Most digital providers support direct delivery to Turkish bank accounts, and two institutions dominate receiving volume: Ziraat Bankası, Turkey's state-owned flagship, and İş Bankası, the country's largest private bank by assets. Both are fully supported by Wise, Remitly, WorldRemit, and Paysend, with account-to-account settlement typically completed without additional charges on the receiving end. Mobile wallet delivery via Papara is available through select providers and is growing in urban markets. One factor worth building into your delivery strategy: Turkey's persistently high inflation means the Turkish Lira can depreciate rapidly over days or weeks. If your recipient does not need funds immediately, providers offering rate-lock or forward-rate scheduling tools — available on Wise and some Revolut tiers — can protect against intra-week lira depreciation that might otherwise erode 2–4% of purchasing power before the money is spent.
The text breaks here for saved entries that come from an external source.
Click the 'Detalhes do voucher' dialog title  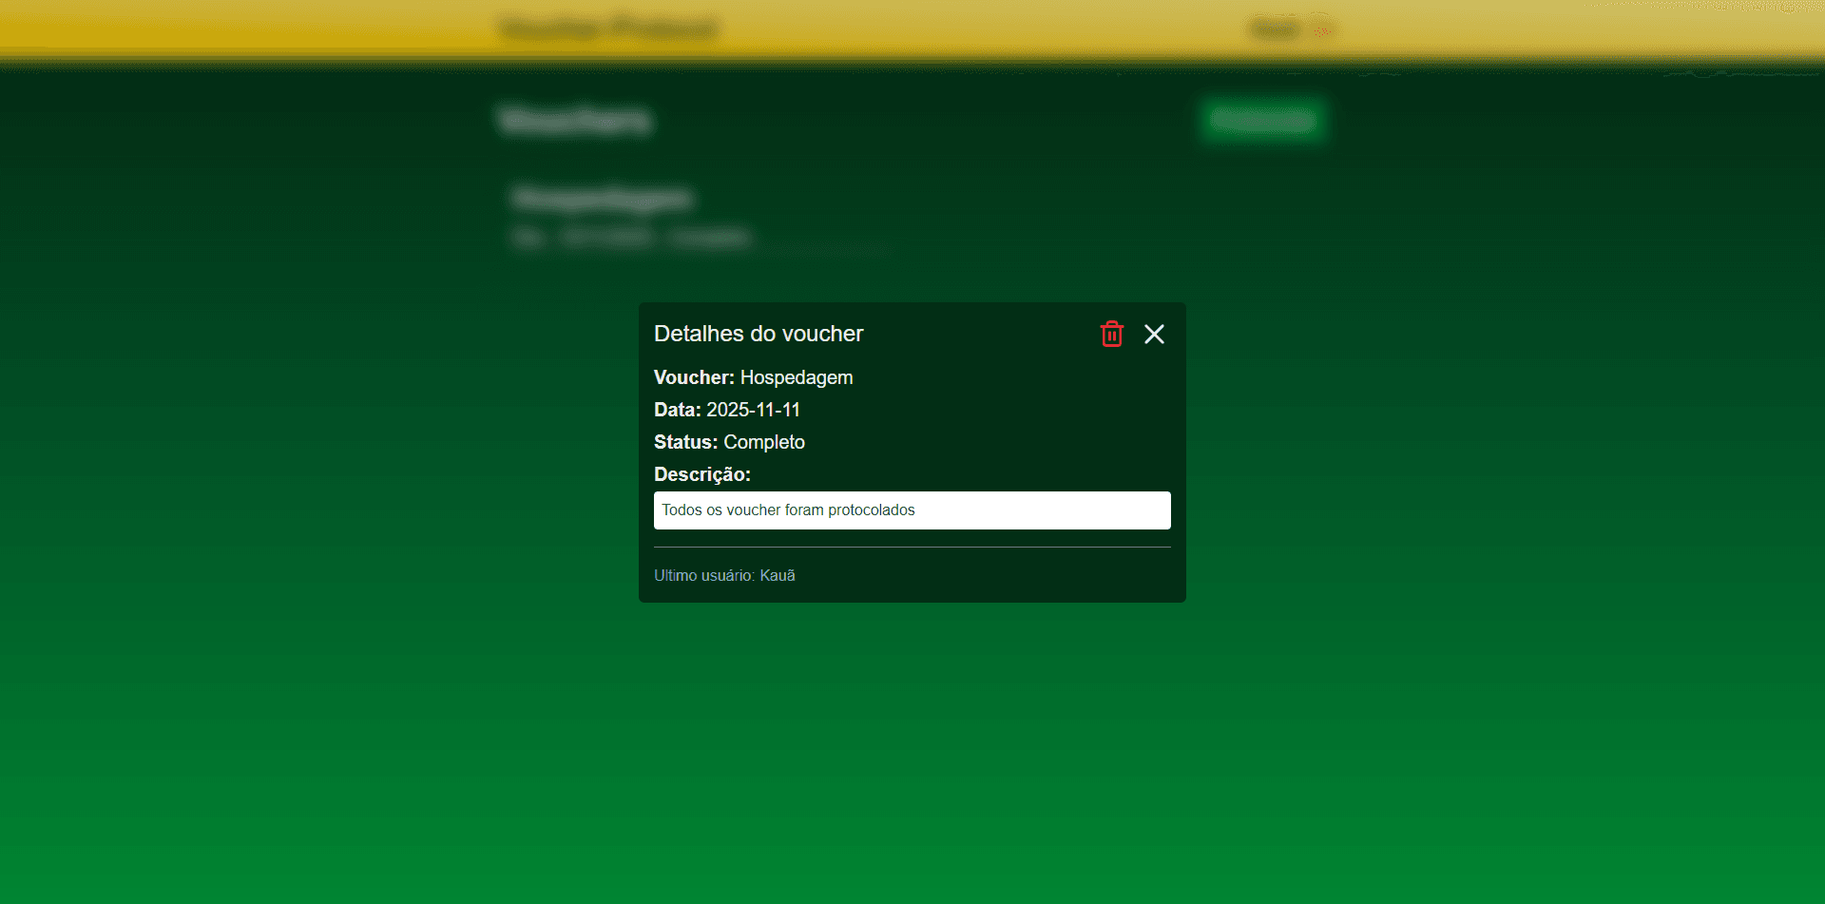[758, 335]
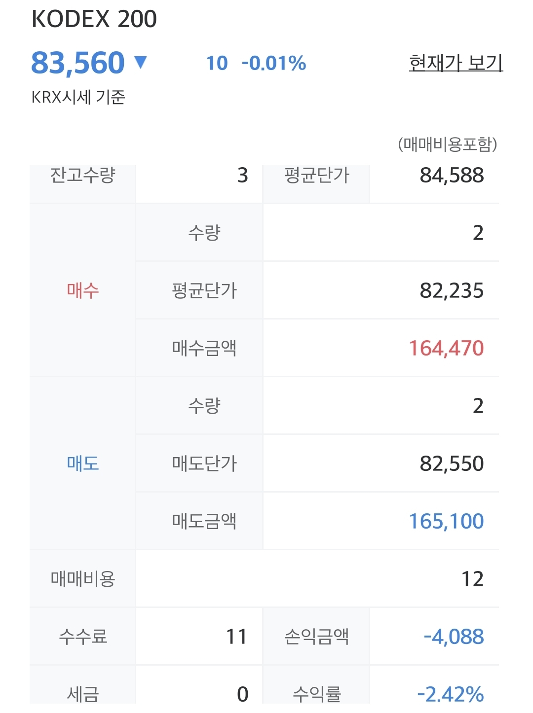Open the 현재가 보기 link
533x713 pixels.
click(x=456, y=63)
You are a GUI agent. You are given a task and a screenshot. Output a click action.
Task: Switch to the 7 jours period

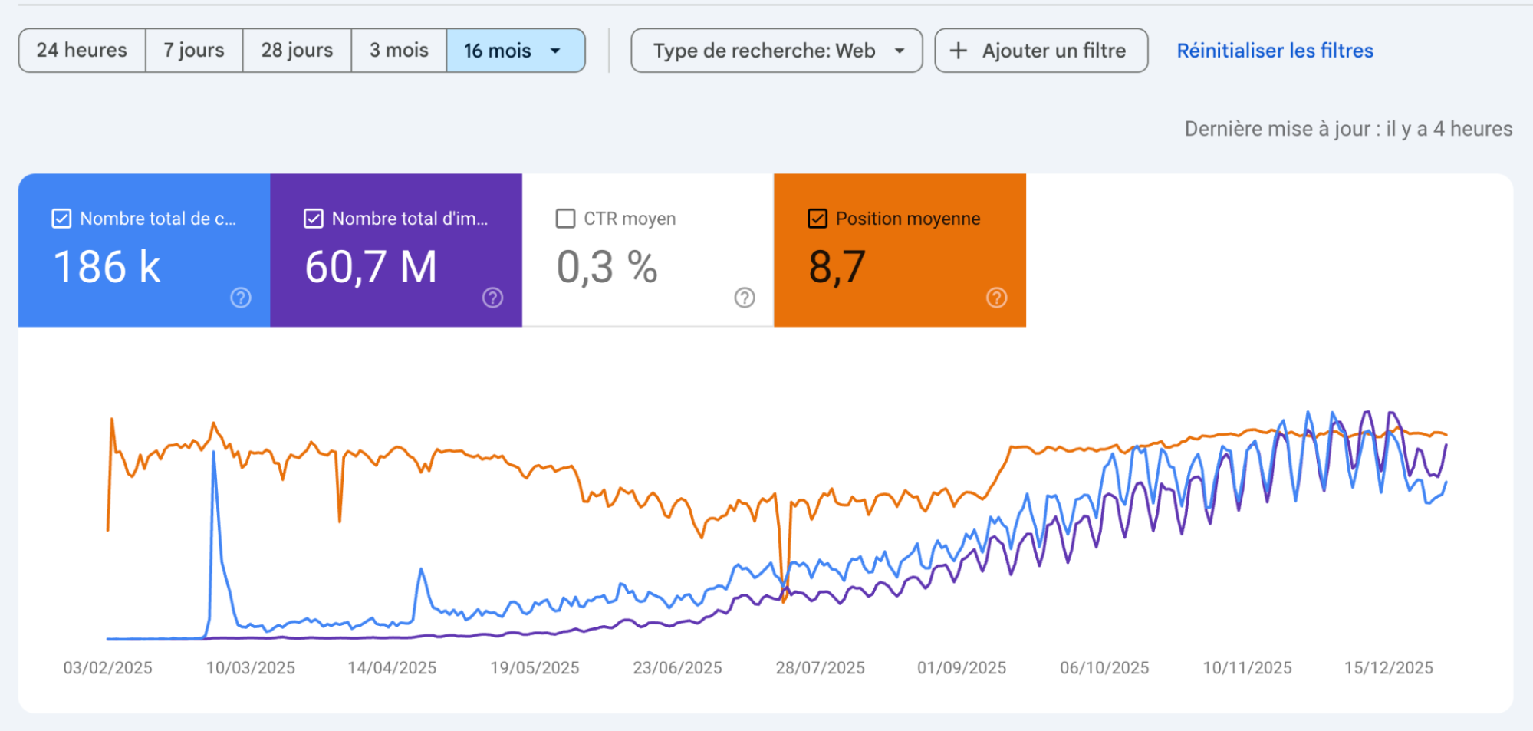click(x=194, y=51)
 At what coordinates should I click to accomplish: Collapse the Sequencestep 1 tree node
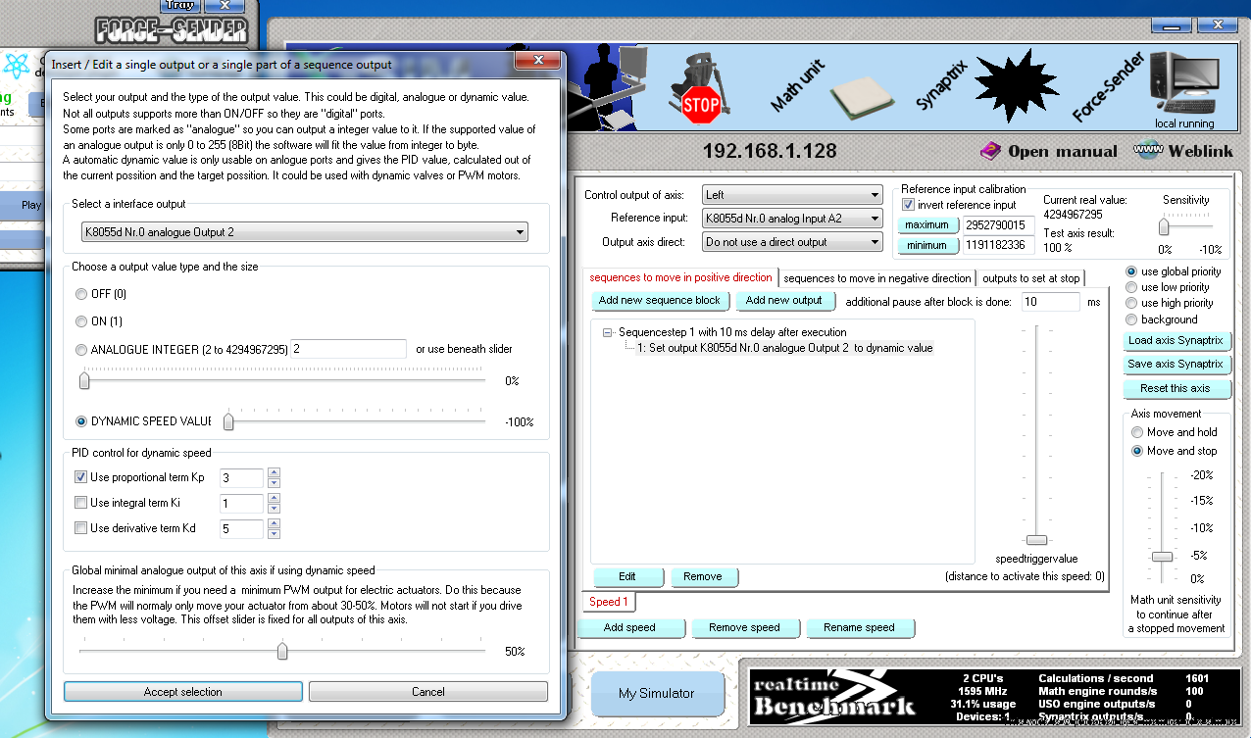pyautogui.click(x=608, y=332)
Standard banking regulations apply for sending money from Switzerland to Turkey. Switzerland's FINMA-regulated transfer landscape requires providers to implement AML (anti-money laundering) and KYC (know your customer) checks, meaning identity verification is mandatory. Transfers above CHF 10,000 in a single transaction or pattern may trigger enhanced due diligence reviews. On the Turkish side, recipients are not taxed on inbound remittances for personal use, though businesses receiving foreign-currency payments must report them under Turkish Central Bank reporting rules. For personal transfers — family support, property purchases, or investment remittances — neither Switzerland nor Turkey imposes a transfer tax, and both countries have extensive tax treaty coverage that prevents double taxation on declared income flows.
The CHF/TRY rate moves more than most European corridors — annual TRY depreciation against the franc has exceeded 15–20% in recent years, making timing genuinely meaningful. Practically, avoid sending on days immediately following Turkish inflation data releases or TCMB (central bank) rate decisions, when volatility spikes and spreads widen. Sending mid-week, Tuesday through Thursday, during overlapping Zurich and Istanbul business hours (09:00–16:00 CET) typically yields tighter spreads as liquidity is highest. Set rate alerts on Wise or Remitly to be notified when the rate crosses a target threshold. For larger amounts — CHF 5,000 and above — a 1% improvement in entry timing saves CHF 50, which is material. If you send regularly, spreading transfers across the month rather than sending one large monthly sum reduces exposure to any single adverse rate day.